[Opening EXTRACTED MATERIAL section]
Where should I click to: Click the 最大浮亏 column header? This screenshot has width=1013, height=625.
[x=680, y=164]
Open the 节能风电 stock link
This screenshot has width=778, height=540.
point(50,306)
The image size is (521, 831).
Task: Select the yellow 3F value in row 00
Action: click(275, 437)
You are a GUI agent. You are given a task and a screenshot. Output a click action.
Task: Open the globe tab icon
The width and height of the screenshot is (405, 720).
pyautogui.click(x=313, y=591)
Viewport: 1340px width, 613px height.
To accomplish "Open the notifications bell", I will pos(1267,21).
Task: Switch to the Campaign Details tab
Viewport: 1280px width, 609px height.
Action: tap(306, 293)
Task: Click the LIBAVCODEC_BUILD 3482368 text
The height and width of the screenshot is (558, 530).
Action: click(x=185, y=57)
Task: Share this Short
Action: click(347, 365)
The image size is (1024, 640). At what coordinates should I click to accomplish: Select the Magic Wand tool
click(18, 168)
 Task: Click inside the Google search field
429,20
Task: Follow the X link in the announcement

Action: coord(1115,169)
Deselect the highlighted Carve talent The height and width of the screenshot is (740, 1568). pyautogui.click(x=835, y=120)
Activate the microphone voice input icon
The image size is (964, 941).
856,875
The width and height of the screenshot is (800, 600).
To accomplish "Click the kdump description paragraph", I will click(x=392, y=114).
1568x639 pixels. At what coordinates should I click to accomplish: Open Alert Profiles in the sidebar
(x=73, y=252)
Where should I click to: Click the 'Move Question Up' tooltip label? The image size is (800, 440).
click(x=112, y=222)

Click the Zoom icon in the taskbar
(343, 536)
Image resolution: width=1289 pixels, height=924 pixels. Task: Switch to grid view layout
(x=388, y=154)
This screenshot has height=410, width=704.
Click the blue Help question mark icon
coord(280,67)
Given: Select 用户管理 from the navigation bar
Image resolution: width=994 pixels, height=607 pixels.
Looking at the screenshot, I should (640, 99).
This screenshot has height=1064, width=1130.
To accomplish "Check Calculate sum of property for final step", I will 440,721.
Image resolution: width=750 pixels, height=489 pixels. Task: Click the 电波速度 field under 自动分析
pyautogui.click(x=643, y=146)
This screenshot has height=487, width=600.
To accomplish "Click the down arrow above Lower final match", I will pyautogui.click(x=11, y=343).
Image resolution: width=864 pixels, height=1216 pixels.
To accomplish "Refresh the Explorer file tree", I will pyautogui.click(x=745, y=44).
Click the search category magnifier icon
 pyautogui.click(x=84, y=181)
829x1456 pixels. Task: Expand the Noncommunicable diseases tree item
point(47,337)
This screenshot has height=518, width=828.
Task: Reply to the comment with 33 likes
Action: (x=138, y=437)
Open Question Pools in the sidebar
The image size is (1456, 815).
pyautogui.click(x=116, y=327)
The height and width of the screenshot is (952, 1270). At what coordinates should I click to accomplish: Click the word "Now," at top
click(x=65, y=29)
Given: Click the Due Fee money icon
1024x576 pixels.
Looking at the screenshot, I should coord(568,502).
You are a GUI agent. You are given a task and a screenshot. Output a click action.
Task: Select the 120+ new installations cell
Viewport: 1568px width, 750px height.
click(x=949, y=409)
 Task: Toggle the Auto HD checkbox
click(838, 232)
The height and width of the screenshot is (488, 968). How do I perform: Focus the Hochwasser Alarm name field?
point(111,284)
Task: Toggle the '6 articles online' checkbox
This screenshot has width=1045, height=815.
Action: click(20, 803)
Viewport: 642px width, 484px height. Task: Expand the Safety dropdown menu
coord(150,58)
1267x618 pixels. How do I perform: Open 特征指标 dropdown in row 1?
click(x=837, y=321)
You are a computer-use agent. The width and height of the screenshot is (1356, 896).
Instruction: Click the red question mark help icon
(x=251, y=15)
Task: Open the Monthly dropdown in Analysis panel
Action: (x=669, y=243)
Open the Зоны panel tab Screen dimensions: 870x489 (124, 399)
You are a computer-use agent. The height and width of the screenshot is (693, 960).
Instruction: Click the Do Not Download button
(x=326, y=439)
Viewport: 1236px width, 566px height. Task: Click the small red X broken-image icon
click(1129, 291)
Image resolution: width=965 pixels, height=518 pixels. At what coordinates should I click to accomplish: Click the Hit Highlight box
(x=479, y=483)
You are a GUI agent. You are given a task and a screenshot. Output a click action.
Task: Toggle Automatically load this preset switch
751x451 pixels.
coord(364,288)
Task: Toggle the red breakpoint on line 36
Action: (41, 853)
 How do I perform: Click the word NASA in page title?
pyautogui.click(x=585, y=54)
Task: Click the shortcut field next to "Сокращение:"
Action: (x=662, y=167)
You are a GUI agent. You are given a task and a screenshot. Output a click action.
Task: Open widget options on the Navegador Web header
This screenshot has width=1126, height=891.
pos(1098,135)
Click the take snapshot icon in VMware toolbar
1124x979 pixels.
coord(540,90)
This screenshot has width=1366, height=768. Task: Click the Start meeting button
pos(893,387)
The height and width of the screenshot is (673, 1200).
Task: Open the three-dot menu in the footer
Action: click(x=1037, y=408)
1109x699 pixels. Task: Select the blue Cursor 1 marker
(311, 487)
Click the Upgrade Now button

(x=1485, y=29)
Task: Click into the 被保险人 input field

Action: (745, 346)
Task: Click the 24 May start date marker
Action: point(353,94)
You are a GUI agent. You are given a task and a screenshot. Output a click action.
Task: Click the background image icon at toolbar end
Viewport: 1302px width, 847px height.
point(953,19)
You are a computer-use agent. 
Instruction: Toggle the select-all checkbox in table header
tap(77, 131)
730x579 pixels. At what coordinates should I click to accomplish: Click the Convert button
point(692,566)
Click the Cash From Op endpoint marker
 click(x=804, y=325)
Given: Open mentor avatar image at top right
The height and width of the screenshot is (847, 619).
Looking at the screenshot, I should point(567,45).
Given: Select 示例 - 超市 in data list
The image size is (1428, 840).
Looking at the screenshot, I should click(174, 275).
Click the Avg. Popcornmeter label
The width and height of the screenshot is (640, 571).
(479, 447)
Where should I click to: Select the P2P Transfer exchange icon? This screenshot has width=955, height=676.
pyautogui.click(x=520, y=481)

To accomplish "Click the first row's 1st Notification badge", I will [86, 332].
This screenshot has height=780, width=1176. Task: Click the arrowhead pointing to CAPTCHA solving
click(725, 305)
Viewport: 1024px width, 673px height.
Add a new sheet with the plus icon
[Closing EXTRACTED MATERIAL section]
EXERCISE BRIEF >>
All of the records above need to be copied exactly.

EXERCISE RESULT >>
Where should I click to: Click the 最大浮亏 column header? This screenshot has width=1013, height=625.
[x=680, y=164]
Open the 节能风电 stock link
This screenshot has width=778, height=540.
point(50,306)
The image size is (521, 831).
Task: Select the yellow 3F value in row 00
Action: click(275, 437)
You are a GUI agent. You are given a task and a screenshot. Output a click action.
Task: Open the globe tab icon
The width and height of the screenshot is (405, 720).
pyautogui.click(x=313, y=591)
Viewport: 1340px width, 613px height.
To accomplish "Open the notifications bell", I will pos(1267,21).
Task: Switch to the Campaign Details tab
Viewport: 1280px width, 609px height.
Action: tap(306, 293)
Task: Click the LIBAVCODEC_BUILD 3482368 text
The height and width of the screenshot is (558, 530).
Action: click(x=185, y=57)
Task: Share this Short
Action: click(347, 365)
The image size is (1024, 640). At what coordinates should I click to accomplish: Select the Magic Wand tool
click(18, 168)
 Task: Click inside the Google search field
429,20
Task: Follow the X link in the announcement

Action: coord(1115,169)
Deselect the highlighted Carve talent The height and width of the screenshot is (740, 1568). pyautogui.click(x=835, y=120)
Activate the microphone voice input icon
The image size is (964, 941).
856,875
The width and height of the screenshot is (800, 600).
To accomplish "Click the kdump description paragraph", I will click(x=392, y=114).
1568x639 pixels. At what coordinates should I click to accomplish: Open Alert Profiles in the sidebar
(x=73, y=252)
Where should I click to: Click the 'Move Question Up' tooltip label? The image size is (800, 440).
click(x=112, y=222)

Click the Zoom icon in the taskbar
(343, 536)
Image resolution: width=1289 pixels, height=924 pixels. Task: Switch to grid view layout
(x=388, y=154)
This screenshot has height=410, width=704.
Click the blue Help question mark icon
coord(280,67)
Given: Select 用户管理 from the navigation bar
Image resolution: width=994 pixels, height=607 pixels.
Looking at the screenshot, I should (640, 99).
This screenshot has height=1064, width=1130.
To accomplish "Check Calculate sum of property for final step", I will 440,721.
Image resolution: width=750 pixels, height=489 pixels. Task: Click the 电波速度 field under 自动分析
pyautogui.click(x=643, y=146)
This screenshot has height=487, width=600.
To accomplish "Click the down arrow above Lower final match", I will pyautogui.click(x=11, y=343).
Image resolution: width=864 pixels, height=1216 pixels.
To accomplish "Refresh the Explorer file tree", I will pyautogui.click(x=745, y=44).
Click the search category magnifier icon
 pyautogui.click(x=84, y=181)
829x1456 pixels. Task: Expand the Noncommunicable diseases tree item
point(47,337)
This screenshot has height=518, width=828.
Task: Reply to the comment with 33 likes
Action: (x=138, y=437)
Open Question Pools in the sidebar
The image size is (1456, 815).
pyautogui.click(x=116, y=327)
The height and width of the screenshot is (952, 1270). At what coordinates should I click to accomplish: Click the word "Now," at top
click(x=65, y=29)
Given: Click the Due Fee money icon
1024x576 pixels.
Looking at the screenshot, I should coord(568,502).
You are a GUI agent. You are given a task and a screenshot. Output a click action.
Task: Select the 120+ new installations cell
Viewport: 1568px width, 750px height.
click(x=949, y=409)
 Task: Toggle the Auto HD checkbox
click(838, 232)
The height and width of the screenshot is (488, 968). How do I perform: Focus the Hochwasser Alarm name field?
point(111,284)
Task: Toggle the '6 articles online' checkbox
This screenshot has width=1045, height=815.
Action: click(20, 803)
Viewport: 642px width, 484px height. Task: Expand the Safety dropdown menu
coord(150,58)
1267x618 pixels. How do I perform: Open 特征指标 dropdown in row 1?
click(x=837, y=321)
You are a computer-use agent. The width and height of the screenshot is (1356, 896).
Instruction: Click the red question mark help icon
(x=251, y=15)
Task: Open the Monthly dropdown in Analysis panel
Action: (x=669, y=243)
Open the Зоны panel tab Screen dimensions: 870x489 (124, 399)
You are a computer-use agent. The height and width of the screenshot is (693, 960).
Instruction: Click the Do Not Download button
(x=326, y=439)
Viewport: 1236px width, 566px height. Task: Click the small red X broken-image icon
click(1129, 291)
Image resolution: width=965 pixels, height=518 pixels. At what coordinates should I click to accomplish: Click the Hit Highlight box
(x=479, y=483)
You are a GUI agent. You are given a task and a screenshot. Output a click action.
Task: Toggle Automatically load this preset switch
751x451 pixels.
coord(364,288)
Task: Toggle the red breakpoint on line 36
Action: (41, 853)
 How do I perform: Click the word NASA in page title?
pyautogui.click(x=585, y=54)
Task: Click the shortcut field next to "Сокращение:"
Action: (x=662, y=167)
You are a GUI agent. You are given a task and a screenshot. Output a click action.
Task: Open widget options on the Navegador Web header
This screenshot has width=1126, height=891.
pos(1098,135)
Click the take snapshot icon in VMware toolbar
1124x979 pixels.
coord(540,90)
This screenshot has width=1366, height=768. Task: Click the Start meeting button
pos(893,387)
The height and width of the screenshot is (673, 1200).
Task: Open the three-dot menu in the footer
Action: click(x=1037, y=408)
1109x699 pixels. Task: Select the blue Cursor 1 marker
(311, 487)
Click the Upgrade Now button

(x=1485, y=29)
Task: Click into the 被保险人 input field

Action: (745, 346)
Task: Click the 24 May start date marker
Action: point(353,94)
You are a GUI agent. You are given a task and a screenshot. Output a click action.
Task: Click the background image icon at toolbar end
Viewport: 1302px width, 847px height.
point(953,19)
You are a computer-use agent. 
Instruction: Toggle the select-all checkbox in table header
tap(77, 131)
730x579 pixels. At what coordinates should I click to accomplish: Click the Convert button
point(692,566)
Click the Cash From Op endpoint marker
 click(x=804, y=325)
Given: Open mentor avatar image at top right
The height and width of the screenshot is (847, 619).
Looking at the screenshot, I should point(567,45).
Given: Select 示例 - 超市 in data list
The image size is (1428, 840).
Looking at the screenshot, I should click(174, 275).
Click the Avg. Popcornmeter label
The width and height of the screenshot is (640, 571).
(479, 447)
Where should I click to: Select the P2P Transfer exchange icon? This screenshot has width=955, height=676.
pyautogui.click(x=520, y=481)

To accomplish "Click the first row's 1st Notification badge", I will [86, 332].
This screenshot has height=780, width=1176. Task: Click the arrowhead pointing to CAPTCHA solving
click(725, 305)
Viewport: 1024px width, 673px height.
Add a new sheet with the plus icon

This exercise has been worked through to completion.